--- Exercise ---
As you look over the data below, please find each line where the word "computer" appears, then copy it.

━━━━

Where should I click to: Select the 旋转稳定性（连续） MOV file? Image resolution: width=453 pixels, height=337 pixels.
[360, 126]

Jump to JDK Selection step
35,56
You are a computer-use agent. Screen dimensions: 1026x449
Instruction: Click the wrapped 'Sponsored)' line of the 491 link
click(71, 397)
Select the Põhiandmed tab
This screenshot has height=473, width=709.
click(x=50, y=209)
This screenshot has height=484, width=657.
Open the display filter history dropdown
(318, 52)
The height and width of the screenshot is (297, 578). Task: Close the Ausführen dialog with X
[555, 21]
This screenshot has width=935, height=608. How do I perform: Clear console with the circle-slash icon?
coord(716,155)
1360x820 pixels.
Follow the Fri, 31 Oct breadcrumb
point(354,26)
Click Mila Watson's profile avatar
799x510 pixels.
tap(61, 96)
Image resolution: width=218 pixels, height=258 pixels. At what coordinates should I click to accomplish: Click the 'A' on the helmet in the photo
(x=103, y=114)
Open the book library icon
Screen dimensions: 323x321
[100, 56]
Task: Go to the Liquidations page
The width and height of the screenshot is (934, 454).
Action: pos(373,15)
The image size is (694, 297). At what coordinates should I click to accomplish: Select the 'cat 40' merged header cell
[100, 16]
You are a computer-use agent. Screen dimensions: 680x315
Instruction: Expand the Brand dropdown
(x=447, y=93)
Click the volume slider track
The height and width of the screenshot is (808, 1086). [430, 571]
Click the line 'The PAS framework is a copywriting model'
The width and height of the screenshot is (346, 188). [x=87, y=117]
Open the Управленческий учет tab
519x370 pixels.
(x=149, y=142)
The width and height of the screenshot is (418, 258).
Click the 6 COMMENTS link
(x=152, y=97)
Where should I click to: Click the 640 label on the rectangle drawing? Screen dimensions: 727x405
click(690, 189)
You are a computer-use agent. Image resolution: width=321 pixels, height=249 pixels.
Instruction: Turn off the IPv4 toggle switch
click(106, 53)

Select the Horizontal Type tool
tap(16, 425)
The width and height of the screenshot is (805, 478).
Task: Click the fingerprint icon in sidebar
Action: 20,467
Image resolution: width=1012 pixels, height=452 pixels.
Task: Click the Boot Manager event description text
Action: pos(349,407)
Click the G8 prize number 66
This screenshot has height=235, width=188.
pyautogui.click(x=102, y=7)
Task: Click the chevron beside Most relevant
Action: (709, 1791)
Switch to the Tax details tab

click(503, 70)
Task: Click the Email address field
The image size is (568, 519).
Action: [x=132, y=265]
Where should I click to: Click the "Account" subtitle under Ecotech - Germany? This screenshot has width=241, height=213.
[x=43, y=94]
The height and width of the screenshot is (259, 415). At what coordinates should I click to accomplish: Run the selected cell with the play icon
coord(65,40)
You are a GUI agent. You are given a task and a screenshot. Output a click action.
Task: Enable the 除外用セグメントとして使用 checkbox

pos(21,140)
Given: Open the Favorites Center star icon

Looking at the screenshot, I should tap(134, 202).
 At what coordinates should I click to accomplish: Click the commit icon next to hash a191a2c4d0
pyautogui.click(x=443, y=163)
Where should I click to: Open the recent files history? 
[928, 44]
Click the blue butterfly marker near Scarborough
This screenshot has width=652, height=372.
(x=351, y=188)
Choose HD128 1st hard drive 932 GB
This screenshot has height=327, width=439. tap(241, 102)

━━━━

--- Answer box ---
You are a computer-use agent. Screen dimensions: 1026x449
You are a computer-use agent. Screen dimensions: 680x315
You are a computer-use agent. Image resolution: width=321 pixels, height=249 pixels.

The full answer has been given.